#### Work order
Some lines in the entries contain the word "computer". Copy all of them.

#### Records for processing
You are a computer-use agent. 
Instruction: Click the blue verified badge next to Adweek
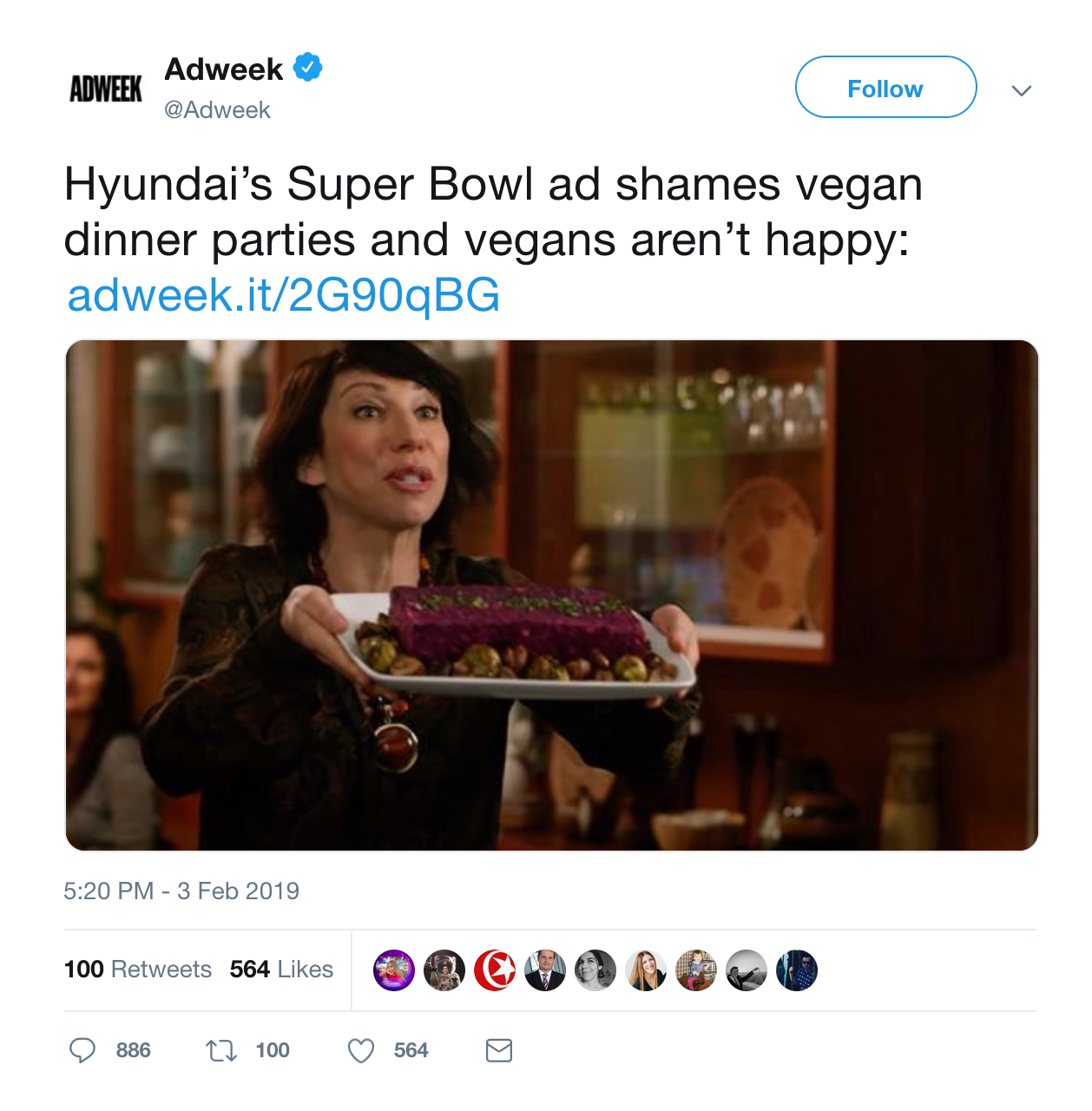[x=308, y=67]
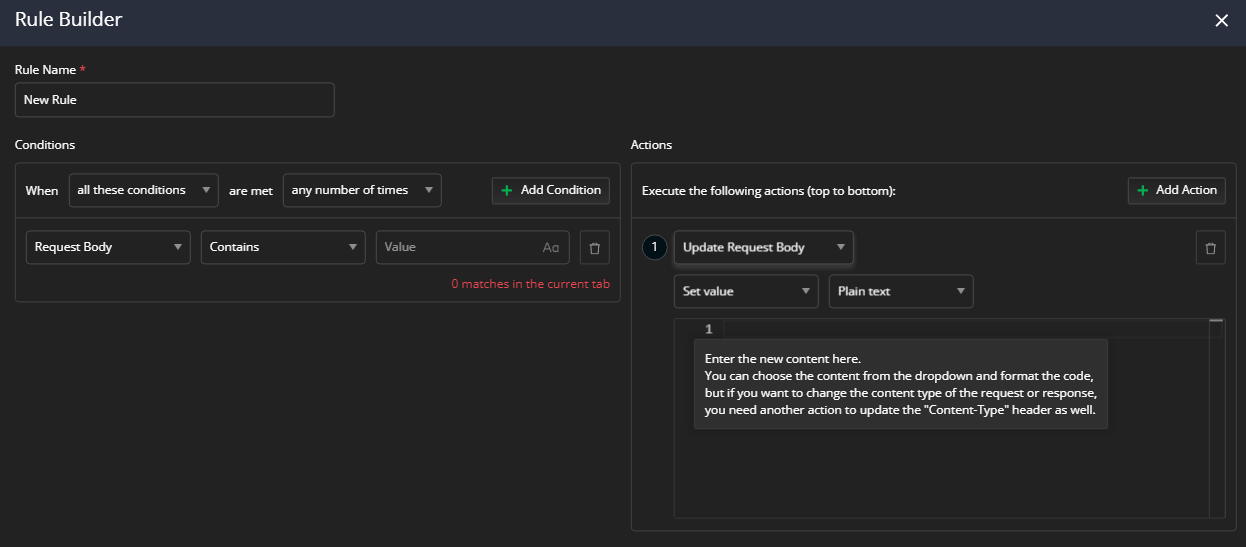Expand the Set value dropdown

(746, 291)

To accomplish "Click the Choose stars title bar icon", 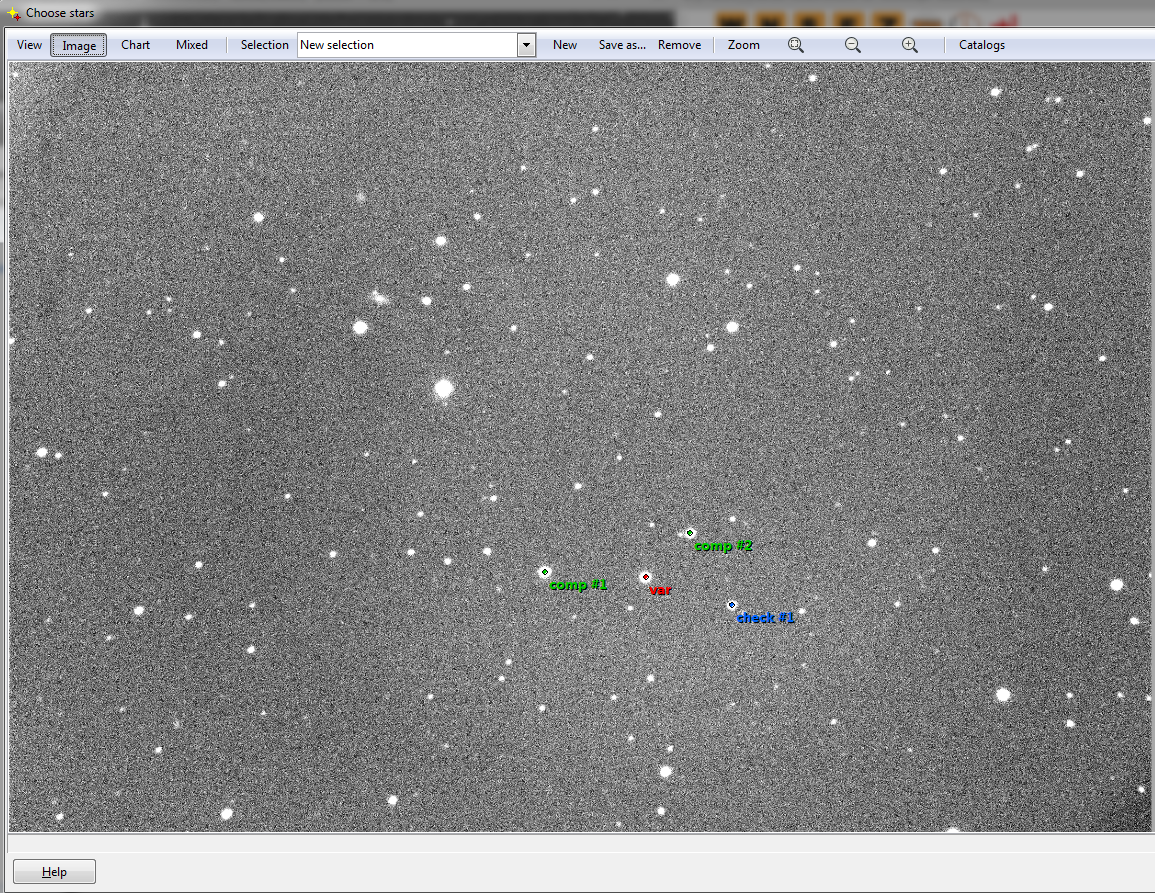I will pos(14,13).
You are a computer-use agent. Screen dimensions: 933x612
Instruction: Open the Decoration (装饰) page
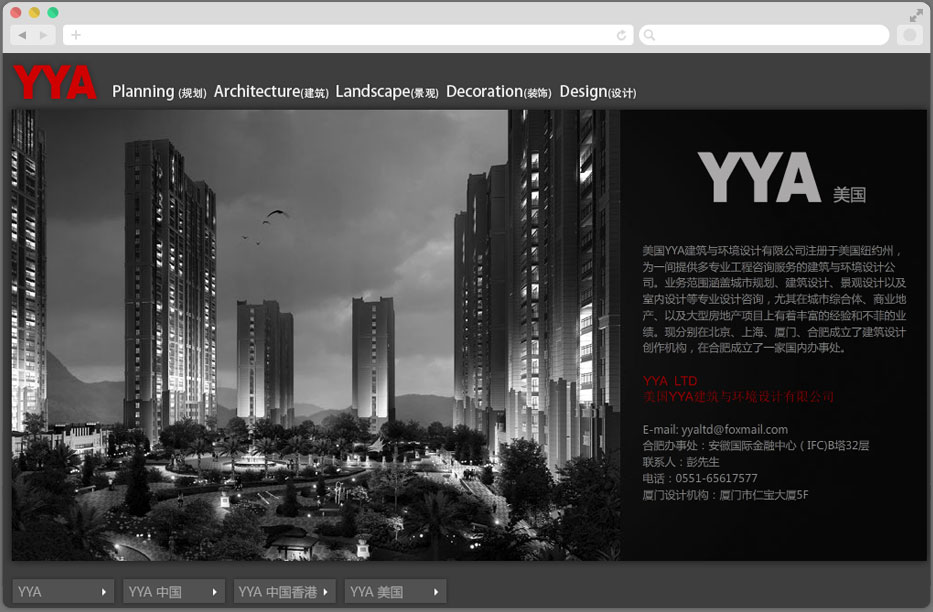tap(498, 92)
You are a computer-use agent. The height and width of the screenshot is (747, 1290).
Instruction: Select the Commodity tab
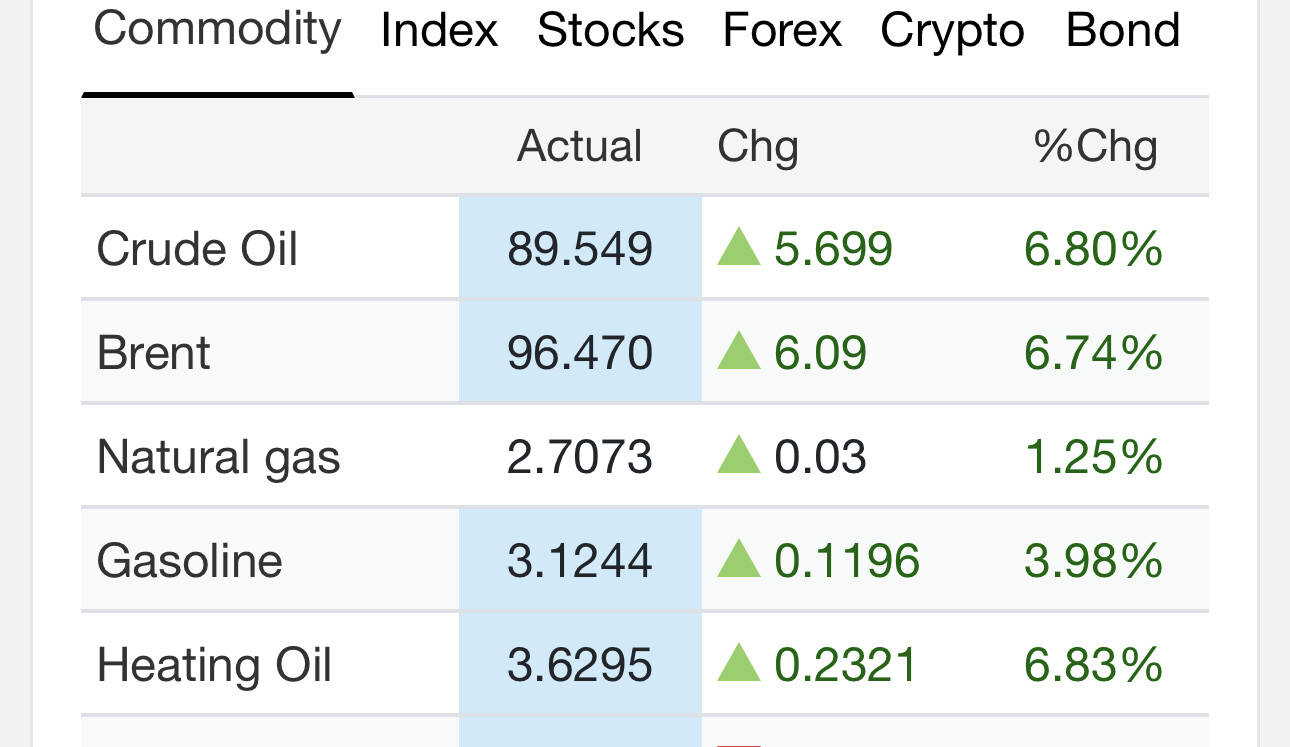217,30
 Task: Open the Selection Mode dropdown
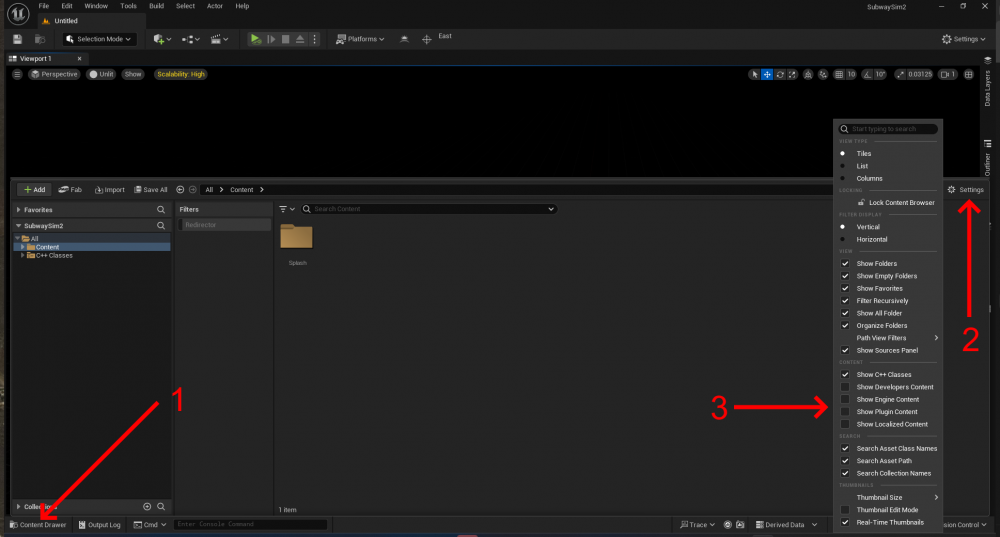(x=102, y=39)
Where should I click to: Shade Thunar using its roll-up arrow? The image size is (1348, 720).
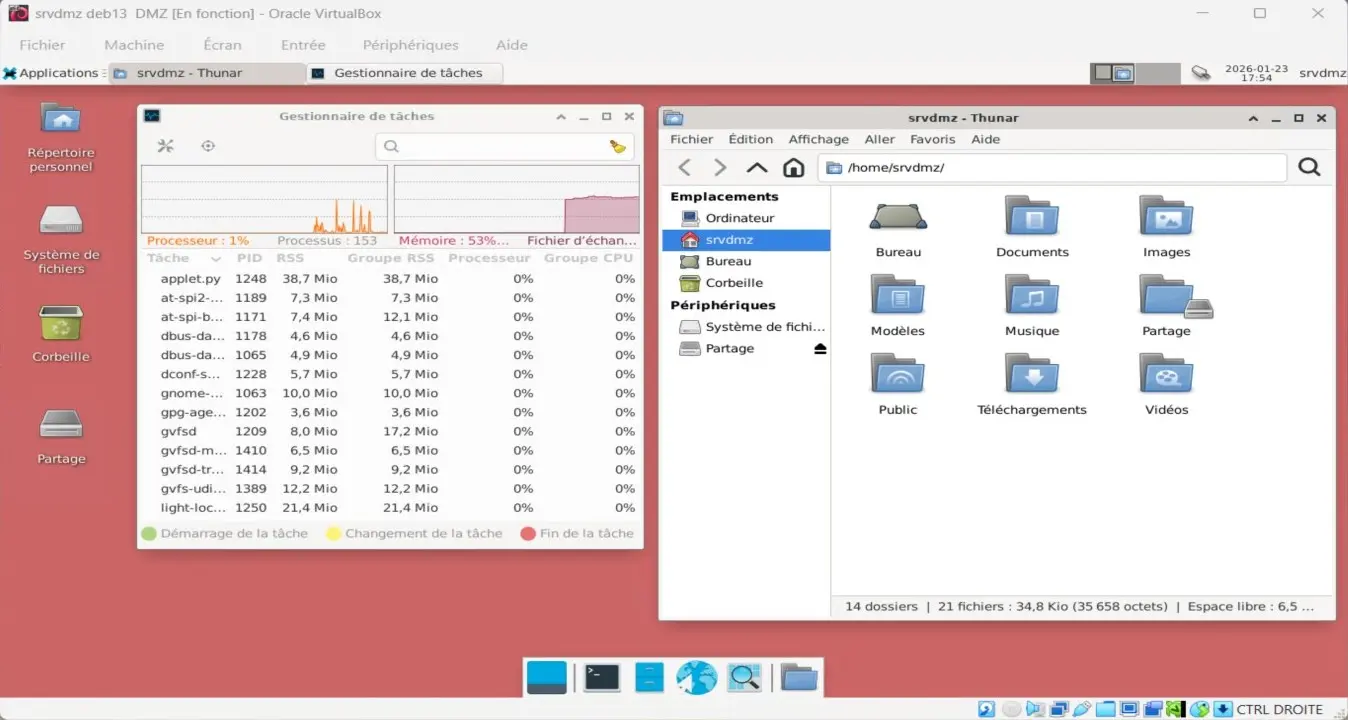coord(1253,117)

#### Task result
You are a computer-use agent. 
You are a computer-use agent. Screen dimensions: 933x612
You are a computer-use agent. The height and width of the screenshot is (747, 1290).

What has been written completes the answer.